#### Problem to solve
Instruction for the entries that follow: retype exactly the lines from the line with "Schädigen aromatisierte Bohnen" to the line with "MyJobsi Worldwide (620, 2320)", both included, and omit all others.

[Stored data entries]
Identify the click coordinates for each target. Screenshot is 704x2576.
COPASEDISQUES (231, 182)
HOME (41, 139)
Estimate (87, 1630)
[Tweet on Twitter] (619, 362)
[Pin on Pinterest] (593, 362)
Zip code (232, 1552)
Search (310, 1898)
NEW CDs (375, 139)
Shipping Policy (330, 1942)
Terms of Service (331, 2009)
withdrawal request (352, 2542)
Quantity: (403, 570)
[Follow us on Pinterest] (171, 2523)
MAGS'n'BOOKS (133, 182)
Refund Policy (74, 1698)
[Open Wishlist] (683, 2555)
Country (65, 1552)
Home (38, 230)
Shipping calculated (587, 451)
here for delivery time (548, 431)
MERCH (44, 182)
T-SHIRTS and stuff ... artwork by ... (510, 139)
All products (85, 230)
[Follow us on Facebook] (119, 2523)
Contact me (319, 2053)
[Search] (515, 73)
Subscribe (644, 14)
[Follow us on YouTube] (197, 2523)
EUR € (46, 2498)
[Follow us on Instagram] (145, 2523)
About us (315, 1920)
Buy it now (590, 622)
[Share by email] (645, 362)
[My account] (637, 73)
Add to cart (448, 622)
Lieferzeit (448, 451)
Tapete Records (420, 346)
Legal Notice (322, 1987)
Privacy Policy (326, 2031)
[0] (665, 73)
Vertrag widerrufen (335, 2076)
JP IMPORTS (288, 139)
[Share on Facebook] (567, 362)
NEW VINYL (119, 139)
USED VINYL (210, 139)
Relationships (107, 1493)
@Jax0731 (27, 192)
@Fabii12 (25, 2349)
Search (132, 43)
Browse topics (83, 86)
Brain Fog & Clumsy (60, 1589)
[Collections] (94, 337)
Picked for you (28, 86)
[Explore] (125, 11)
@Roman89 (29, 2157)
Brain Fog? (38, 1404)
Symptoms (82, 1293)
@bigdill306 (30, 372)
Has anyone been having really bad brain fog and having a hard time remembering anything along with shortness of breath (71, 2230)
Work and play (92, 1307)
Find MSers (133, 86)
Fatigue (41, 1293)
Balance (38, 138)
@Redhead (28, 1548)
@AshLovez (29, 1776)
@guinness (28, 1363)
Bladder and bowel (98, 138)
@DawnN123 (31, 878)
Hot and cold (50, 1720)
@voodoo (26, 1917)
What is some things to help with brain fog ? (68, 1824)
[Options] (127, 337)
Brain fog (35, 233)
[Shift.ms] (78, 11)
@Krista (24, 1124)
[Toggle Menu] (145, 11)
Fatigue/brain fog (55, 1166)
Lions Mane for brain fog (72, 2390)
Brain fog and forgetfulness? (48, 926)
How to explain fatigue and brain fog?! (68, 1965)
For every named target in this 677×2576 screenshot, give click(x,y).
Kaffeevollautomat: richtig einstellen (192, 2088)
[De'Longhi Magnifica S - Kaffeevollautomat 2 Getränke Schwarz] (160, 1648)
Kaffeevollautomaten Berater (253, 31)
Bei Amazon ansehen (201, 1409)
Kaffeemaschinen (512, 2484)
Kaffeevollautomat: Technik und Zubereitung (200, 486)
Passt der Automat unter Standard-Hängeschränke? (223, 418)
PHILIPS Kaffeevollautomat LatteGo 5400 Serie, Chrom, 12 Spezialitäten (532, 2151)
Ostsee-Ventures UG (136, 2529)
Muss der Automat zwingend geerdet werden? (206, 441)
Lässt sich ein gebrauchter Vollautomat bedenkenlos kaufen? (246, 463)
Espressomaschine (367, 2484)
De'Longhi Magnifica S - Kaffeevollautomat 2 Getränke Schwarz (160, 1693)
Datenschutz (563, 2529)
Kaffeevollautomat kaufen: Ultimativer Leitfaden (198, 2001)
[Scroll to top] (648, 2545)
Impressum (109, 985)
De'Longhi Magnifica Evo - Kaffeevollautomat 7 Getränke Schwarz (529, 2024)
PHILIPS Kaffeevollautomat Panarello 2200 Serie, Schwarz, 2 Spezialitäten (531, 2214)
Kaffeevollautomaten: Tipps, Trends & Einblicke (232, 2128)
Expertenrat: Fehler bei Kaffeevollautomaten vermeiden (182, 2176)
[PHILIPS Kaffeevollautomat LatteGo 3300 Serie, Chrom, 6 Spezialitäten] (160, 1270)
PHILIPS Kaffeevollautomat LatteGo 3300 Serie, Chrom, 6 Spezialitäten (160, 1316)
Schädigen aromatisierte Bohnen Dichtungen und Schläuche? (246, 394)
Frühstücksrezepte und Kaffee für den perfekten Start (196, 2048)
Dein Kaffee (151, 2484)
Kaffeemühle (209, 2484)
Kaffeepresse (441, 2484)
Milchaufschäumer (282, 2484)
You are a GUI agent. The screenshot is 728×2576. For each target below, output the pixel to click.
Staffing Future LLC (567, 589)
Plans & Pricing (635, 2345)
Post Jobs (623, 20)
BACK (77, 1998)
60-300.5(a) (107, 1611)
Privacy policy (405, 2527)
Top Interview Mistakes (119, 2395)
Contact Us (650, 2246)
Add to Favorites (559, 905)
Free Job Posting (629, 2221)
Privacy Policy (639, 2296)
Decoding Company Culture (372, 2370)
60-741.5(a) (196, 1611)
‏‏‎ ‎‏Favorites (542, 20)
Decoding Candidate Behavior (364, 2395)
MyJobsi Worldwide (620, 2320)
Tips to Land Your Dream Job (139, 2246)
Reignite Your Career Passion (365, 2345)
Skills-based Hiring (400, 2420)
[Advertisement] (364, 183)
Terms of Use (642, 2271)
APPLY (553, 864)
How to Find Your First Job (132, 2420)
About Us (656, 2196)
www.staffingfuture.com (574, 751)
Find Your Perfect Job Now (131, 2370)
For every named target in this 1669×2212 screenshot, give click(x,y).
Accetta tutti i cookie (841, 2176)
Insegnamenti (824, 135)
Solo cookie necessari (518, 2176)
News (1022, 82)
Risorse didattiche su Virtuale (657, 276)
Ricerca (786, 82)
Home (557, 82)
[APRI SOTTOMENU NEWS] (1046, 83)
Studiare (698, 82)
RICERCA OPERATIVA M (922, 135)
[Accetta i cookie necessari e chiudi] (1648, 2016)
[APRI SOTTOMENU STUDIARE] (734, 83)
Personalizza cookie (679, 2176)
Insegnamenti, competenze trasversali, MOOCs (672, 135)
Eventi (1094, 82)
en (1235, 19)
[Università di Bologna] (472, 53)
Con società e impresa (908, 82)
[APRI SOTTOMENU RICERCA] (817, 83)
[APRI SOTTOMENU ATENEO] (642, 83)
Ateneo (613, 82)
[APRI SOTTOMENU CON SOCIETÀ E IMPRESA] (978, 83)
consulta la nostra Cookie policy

#### Exercise answer
Schädigen aromatisierte Bohnen Dichtungen und Schläuche? (246, 394)
Frühstücksrezepte und Kaffee für den perfekten Start (196, 2048)
Dein Kaffee (151, 2484)
Kaffeemühle (209, 2484)
Kaffeepresse (441, 2484)
Milchaufschäumer (282, 2484)
You are a GUI agent. The screenshot is 728×2576. For each target below, output the pixel to click.
Staffing Future LLC (567, 589)
Plans & Pricing (635, 2345)
Post Jobs (623, 20)
BACK (77, 1998)
60-300.5(a) (107, 1611)
Privacy policy (405, 2527)
Top Interview Mistakes (119, 2395)
Contact Us (650, 2246)
Add to Favorites (559, 905)
Free Job Posting (629, 2221)
Privacy Policy (639, 2296)
Decoding Company Culture (372, 2370)
60-741.5(a) (196, 1611)
‏‏‎ ‎‏Favorites (542, 20)
Decoding Candidate Behavior (364, 2395)
MyJobsi Worldwide (620, 2320)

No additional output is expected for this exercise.